====== SEGMENT DE DOCUMENT ======

Ce très court film porte l’histoire de Taisto, un mineur de campagne, décidé à partir pour Helsinki après la fermeture de son lieu de travail et le suicide de son père. Kaurismäki ne s’étale pas sur la dramatisation, il désactive sans cesse la gravité des situations et donne un cachet ironique dès l’introduction. Le film vadrouille dans un road movie lunaire et évolue vers des genres détournés : du réalisme social au drame policier avec ses codes américains. De là, le cinéaste expose plusieurs situations dans cette analyse du monde prolétaire : conséquence du chômage, agression par des truands, pauvreté, homme sans logement, injustice qui pousse à la criminalité, prison, braquage… Seul la rencontre avec une mère divorcée motive le personnage à trouver une solution pour fuir, fuir d’un pays aux horizons fermés qui ne veut pas de lui. C’est pourquoi le titre du film renvoie au bateau clandestin dans lequel l’homme et sa famille reconstituée vont se jeter pour migrer et trouver le bonheur autre part, expression directe d’une volonté d’échappatoire. Malgré la noirceur de l’œuvre, elle reste dans un esprit sarcastique, tout en étant moderne et pointilleuse dans son classicisme.

La Fille aux allumettes (1990)

Pour son deuxième film sur le « prolétariat », l’auteur finlandais réalise un conte social s’inspirant librement de l’œuvre quasi éponyme d’Andersen. Iris, jeune femme à la vie monotone et répétitive comme les machines de fabrication d’allumettes ouvrant le film, est la martyre de ses parents qui attendent d’elle l’argent qu’elle gagne dans son usine. Le long-métrage est très mutique et rigoureux dans son montage, à la manière d’un Bresson, Kaurismäki va à l’essentielle dans les gestes, les dialogues et le statisme de sa mise en scène. Cette dernière correspond à l’atmosphère austère et isolée des décors même si l’esprit « rock » du monsieur s’écoule dans les séquences de bars à jukebox. Iris telle une princesse fait tout pour trouver son prince charmant et le bonheur mais la société finlandaise et même mondiale (à voir toutes les navrantes infos TV appuyant le pessimisme universel de l’œuvre) renverse constamment ses idéaux. Ses parents et l’homme de son enfant dont elle doit avorter se retournent contre elle et transforme le récit en quête vengeresse et froide. Sans pathos et avec inflexibilité, le cinéaste renforce la déprimante pauvreté d’un milieu duquel il est difficile de s’échapper.

====== EXTRAIT DE DONNÉES ======

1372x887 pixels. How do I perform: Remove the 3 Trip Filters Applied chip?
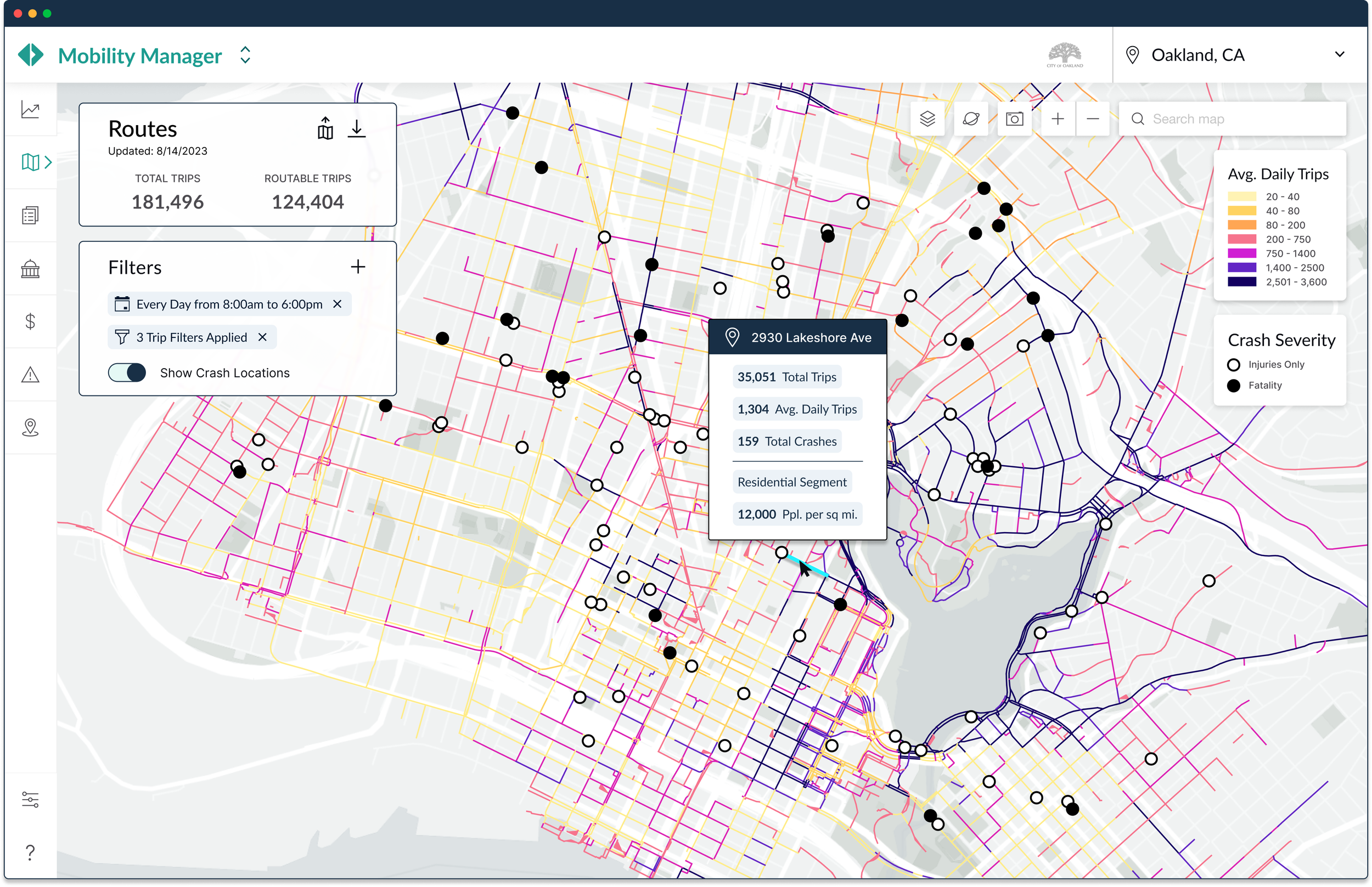tap(263, 337)
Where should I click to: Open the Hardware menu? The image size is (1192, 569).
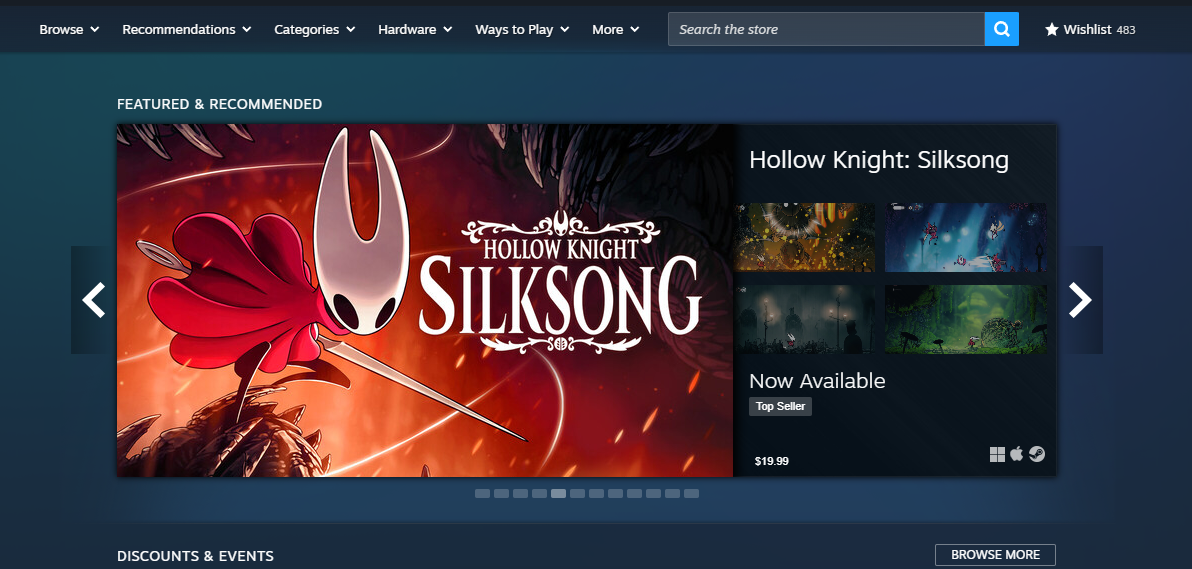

======

**CONSIGNE:** D'après le segment de document, de quelle œuvre le film La Fille aux allumettes s'inspire-t-il librement ?

**CORRIGÉ:** Il s'inspire librement de l'œuvre quasi éponyme d'Andersen.